→ **Your instructions**: Here is a block of entries. Write out its lines exactly, from the first through the one containing "Given: Click the REACH".

╭─ Exercise data

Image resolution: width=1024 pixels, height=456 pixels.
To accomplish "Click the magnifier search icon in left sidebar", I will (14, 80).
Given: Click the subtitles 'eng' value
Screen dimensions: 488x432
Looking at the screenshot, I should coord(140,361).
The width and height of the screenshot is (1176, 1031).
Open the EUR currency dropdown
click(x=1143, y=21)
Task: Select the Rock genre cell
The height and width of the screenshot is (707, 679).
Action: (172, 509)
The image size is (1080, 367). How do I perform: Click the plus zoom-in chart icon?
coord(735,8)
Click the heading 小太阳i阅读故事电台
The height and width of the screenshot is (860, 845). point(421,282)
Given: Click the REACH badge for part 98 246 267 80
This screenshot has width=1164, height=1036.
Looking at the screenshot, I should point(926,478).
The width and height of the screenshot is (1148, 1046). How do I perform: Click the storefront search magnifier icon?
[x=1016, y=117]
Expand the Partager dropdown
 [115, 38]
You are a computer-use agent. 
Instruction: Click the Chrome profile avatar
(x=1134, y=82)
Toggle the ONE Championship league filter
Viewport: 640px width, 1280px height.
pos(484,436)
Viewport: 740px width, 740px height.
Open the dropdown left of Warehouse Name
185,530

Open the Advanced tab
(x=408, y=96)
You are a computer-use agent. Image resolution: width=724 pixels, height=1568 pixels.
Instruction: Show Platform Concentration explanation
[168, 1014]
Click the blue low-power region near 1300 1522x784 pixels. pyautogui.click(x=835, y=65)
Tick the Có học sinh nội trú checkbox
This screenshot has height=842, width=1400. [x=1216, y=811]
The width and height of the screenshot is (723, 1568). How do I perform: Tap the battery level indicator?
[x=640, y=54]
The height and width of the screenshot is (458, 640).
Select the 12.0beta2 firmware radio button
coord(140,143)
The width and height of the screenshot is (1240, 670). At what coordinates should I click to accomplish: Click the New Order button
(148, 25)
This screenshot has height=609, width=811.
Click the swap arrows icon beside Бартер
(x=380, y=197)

╰─

→ **Output for this exercise**:
Image resolution: width=1024 pixels, height=456 pixels.
To accomplish "Click the magnifier search icon in left sidebar", I will (14, 80).
Given: Click the subtitles 'eng' value
Screen dimensions: 488x432
Looking at the screenshot, I should coord(140,361).
The width and height of the screenshot is (1176, 1031).
Open the EUR currency dropdown
click(x=1143, y=21)
Task: Select the Rock genre cell
The height and width of the screenshot is (707, 679).
Action: (172, 509)
The image size is (1080, 367). How do I perform: Click the plus zoom-in chart icon?
coord(735,8)
Click the heading 小太阳i阅读故事电台
The height and width of the screenshot is (860, 845). point(421,282)
Given: Click the REACH badge for part 98 246 267 80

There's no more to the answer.